- **Required task**
Pick out and copy every line in the entries below that contains the string "click". Uppercase and lowercase letters must match.

[Entries from a dataset]
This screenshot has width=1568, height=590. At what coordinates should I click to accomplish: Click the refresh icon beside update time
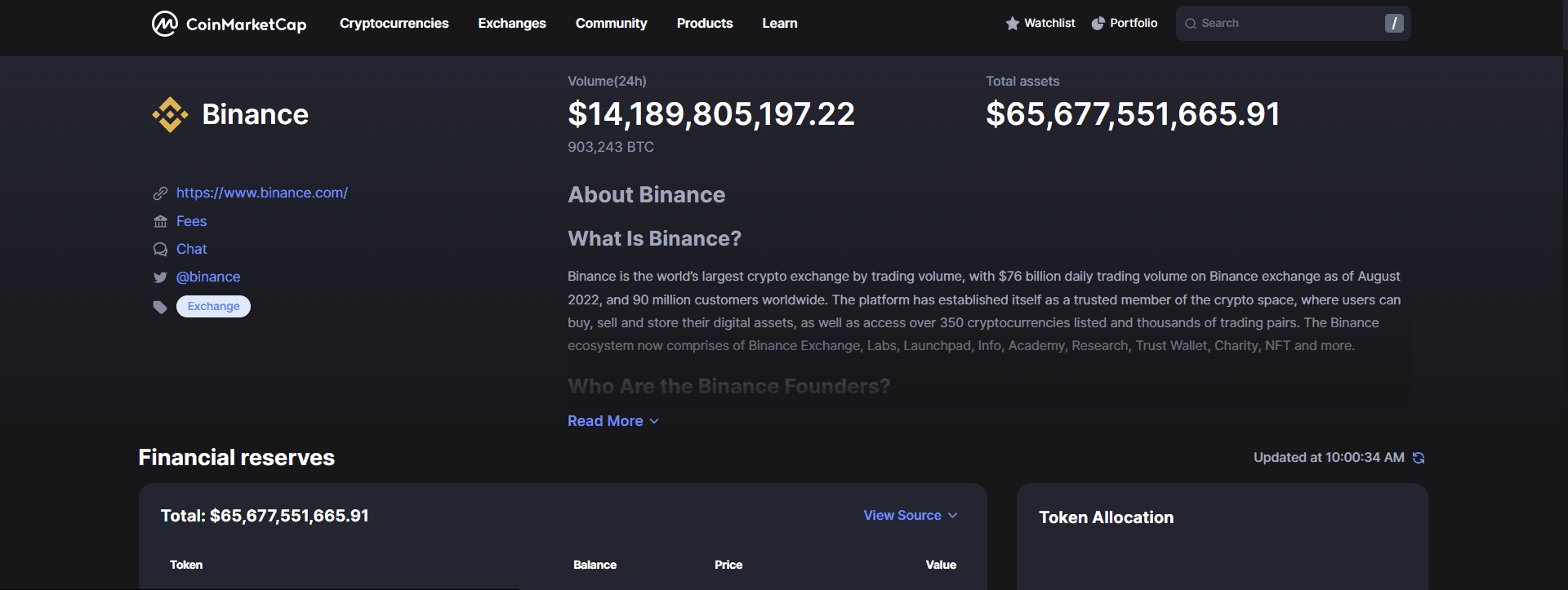1419,458
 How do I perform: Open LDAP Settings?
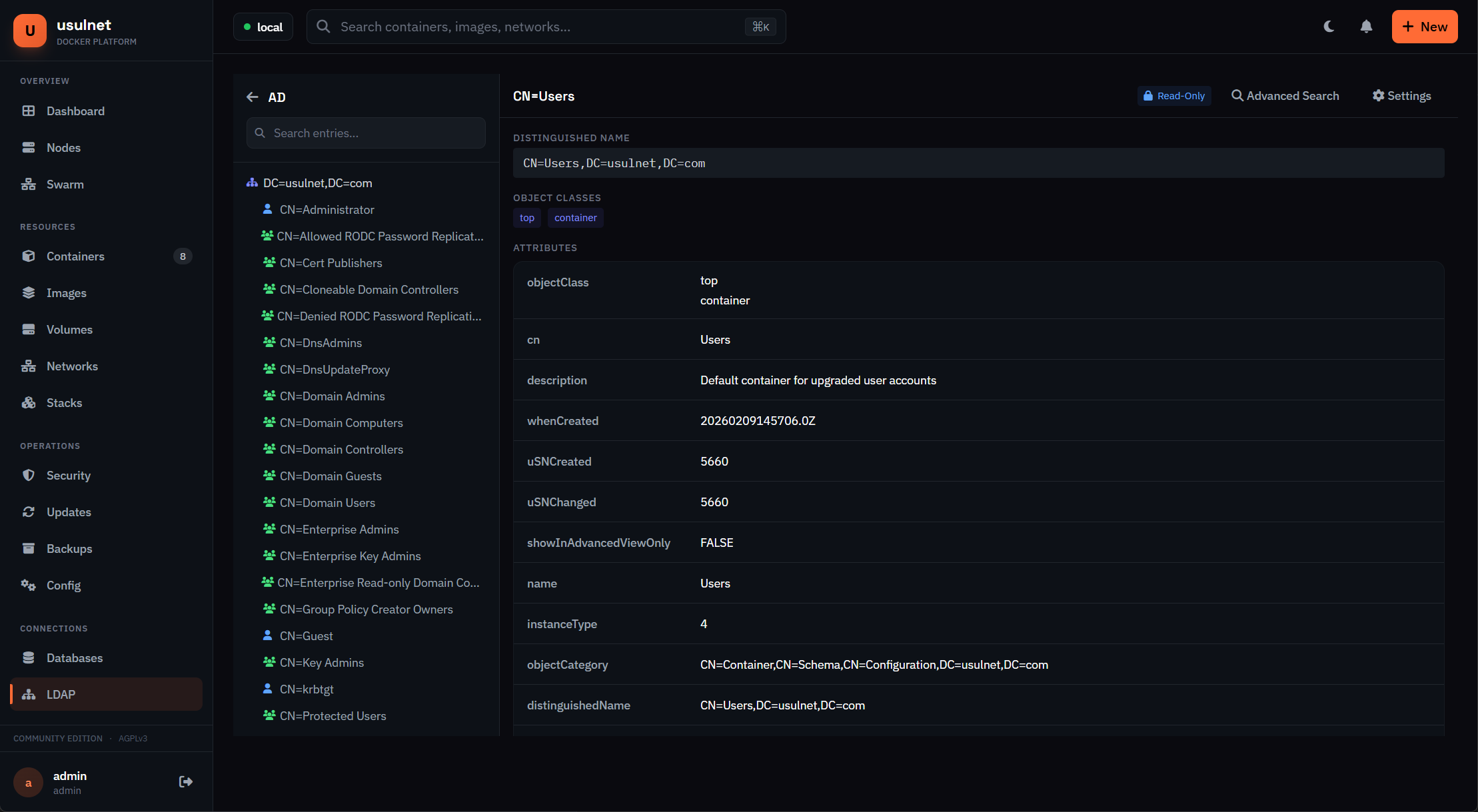[x=1401, y=95]
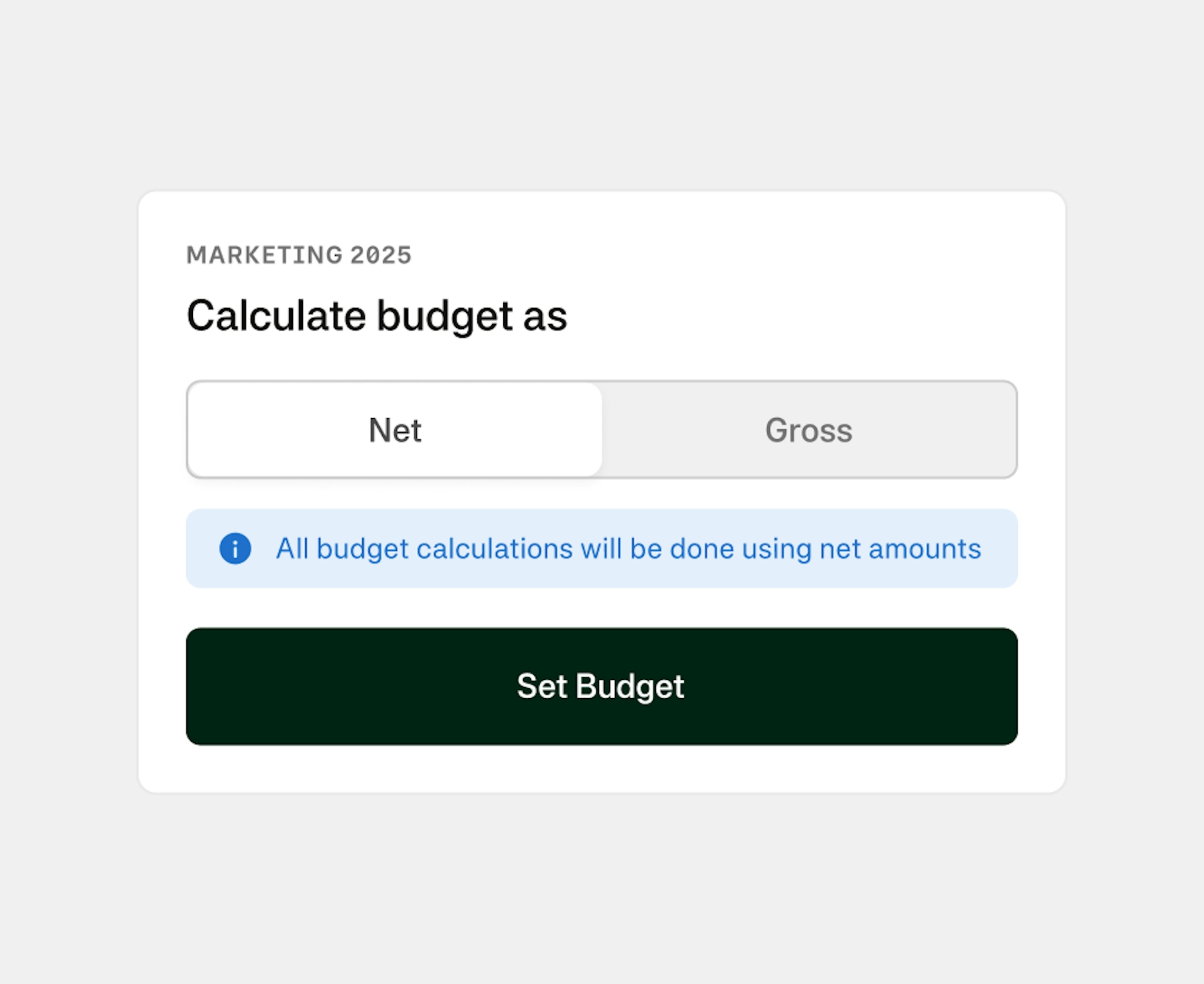The image size is (1204, 984).
Task: Switch budget calculation to Gross
Action: click(x=809, y=429)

- **In response**
This screenshot has width=1568, height=590. At what coordinates should I click to accomplish: Click the refresh icon beside update time
Action: click(x=809, y=429)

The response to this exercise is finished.